_課題文_
◆ ◆ ◆
映画が始まる時、暗闇の中で、東映のマーク、日活のマーク、大映のマークが出てきてくると、

期待で胸がどきどきする。






小学校に行く途中に散髪屋さんがある。そこの前に映画のポスターが張ってある。

そこには、前髪をたらしたかっこいい大川橋蔵がいたり、ギターを抱いた小林旭がいたり、

宮本武蔵に扮した中村錦之助がいたりする。

勉強が出来ない僕にとって、学校はつらい場所だ。先生に怒られに行くみたいなものだ。

それに比べ、ポスターの中には、楽しい事がたくさん詰まっていそうで、ついつい見とれてしまう。

楽しい場面が、どんどん頭の中に浮かんでくる。

「あーあー、映画みたいなー。映画館近くにあったらいいのになー。

 映画館のある東古市は遠いから、一人では行けん。でも行きたいなー。

 いつか父ちゃんに連れて行ってくれと頼もう」

いつも、そう思ってた。






そして、小学4年の冬休みの時、父ちゃんに頼んだ。

「父ちゃん、正月に映画連れてってや。中村錦之助の宮本武蔵やってるんや。

 散髪屋の前にポスターがはってあった。お年玉もいらんし、勉強もこれから頑張るし。

 連れていってや!」
◆ ◆ ◆
_記述課題_
映画に憧れる少年の課題文を、「連れていってや!」という頼みのあとから書き継ぎなさい。 後に並ぶデータの行は、この作業には一切関わらない。

_保存されたデータ項目_
◆ ◆ ◆
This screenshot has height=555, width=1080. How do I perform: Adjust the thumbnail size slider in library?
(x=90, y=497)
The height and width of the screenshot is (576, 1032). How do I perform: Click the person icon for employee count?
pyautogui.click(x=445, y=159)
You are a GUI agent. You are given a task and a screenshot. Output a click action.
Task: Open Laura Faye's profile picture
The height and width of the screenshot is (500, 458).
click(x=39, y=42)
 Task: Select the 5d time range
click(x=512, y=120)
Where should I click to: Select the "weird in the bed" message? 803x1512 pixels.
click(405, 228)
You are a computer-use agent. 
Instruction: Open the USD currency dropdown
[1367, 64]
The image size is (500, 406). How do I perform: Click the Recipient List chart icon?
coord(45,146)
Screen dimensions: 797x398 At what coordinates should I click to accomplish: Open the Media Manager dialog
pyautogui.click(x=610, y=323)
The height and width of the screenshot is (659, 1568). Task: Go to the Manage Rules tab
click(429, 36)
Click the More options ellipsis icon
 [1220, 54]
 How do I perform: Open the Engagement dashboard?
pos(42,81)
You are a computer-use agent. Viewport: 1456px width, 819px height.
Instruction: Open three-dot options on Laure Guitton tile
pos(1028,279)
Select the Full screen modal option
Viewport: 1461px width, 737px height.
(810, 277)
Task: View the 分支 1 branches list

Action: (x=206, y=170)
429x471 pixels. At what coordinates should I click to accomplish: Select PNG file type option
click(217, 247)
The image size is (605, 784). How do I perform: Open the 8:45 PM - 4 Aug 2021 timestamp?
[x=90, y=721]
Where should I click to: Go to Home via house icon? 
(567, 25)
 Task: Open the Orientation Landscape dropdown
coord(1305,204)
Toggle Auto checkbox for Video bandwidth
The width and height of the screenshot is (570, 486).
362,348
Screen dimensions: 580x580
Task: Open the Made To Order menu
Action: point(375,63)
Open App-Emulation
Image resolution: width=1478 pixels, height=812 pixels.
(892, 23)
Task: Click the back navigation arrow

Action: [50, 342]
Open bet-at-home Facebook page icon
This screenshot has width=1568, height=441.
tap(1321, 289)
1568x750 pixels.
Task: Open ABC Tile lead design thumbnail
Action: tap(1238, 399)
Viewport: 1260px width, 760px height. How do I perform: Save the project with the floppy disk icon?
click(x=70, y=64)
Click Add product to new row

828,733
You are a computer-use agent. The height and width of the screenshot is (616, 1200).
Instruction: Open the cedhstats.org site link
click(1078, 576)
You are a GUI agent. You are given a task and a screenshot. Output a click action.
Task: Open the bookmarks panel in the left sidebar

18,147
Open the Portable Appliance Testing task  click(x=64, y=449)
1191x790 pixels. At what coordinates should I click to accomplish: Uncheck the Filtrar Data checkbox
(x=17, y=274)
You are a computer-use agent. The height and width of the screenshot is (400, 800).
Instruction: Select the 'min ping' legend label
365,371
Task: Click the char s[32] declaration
◆ ◆ ◆
_本課題の解答_
「そうやなー、勉強頑張るなら連れてやるか!1月3日に連れてってやる。

 その代わり勉強頑張るんやぞ!」

「頑張る!頑張るちゃ!やっぱ父ちゃん大好きや!」

僕は、父ちゃんと約束できたので、有頂天。

父ちゃんは、約束を守る男だ!

これで絶対に映画を見に行ける。

1月3日は、父ちゃんとバスに乗って映画にいける。






1月2日 雪

雪がやまない。僕は心配でならない。

あまり雪が降ると、バスが運行しなくなるからだ。

僕の心配をよそに、雪は降り続けた。






1月3日朝、 雪は小降りになっていた。

朝、目覚めるとすぐに、家の横を通る道をみた。

道一面雪。道の真ん中には、人がやっと通れるくらいの道が出来ていた。

とてもバスが通れる状態でなかった。

「これじゃ、バスは通らんなー。映画観に行けんやないか!」

父ちゃんと約束した日からの楽しみが、

一度に、消えてしまった。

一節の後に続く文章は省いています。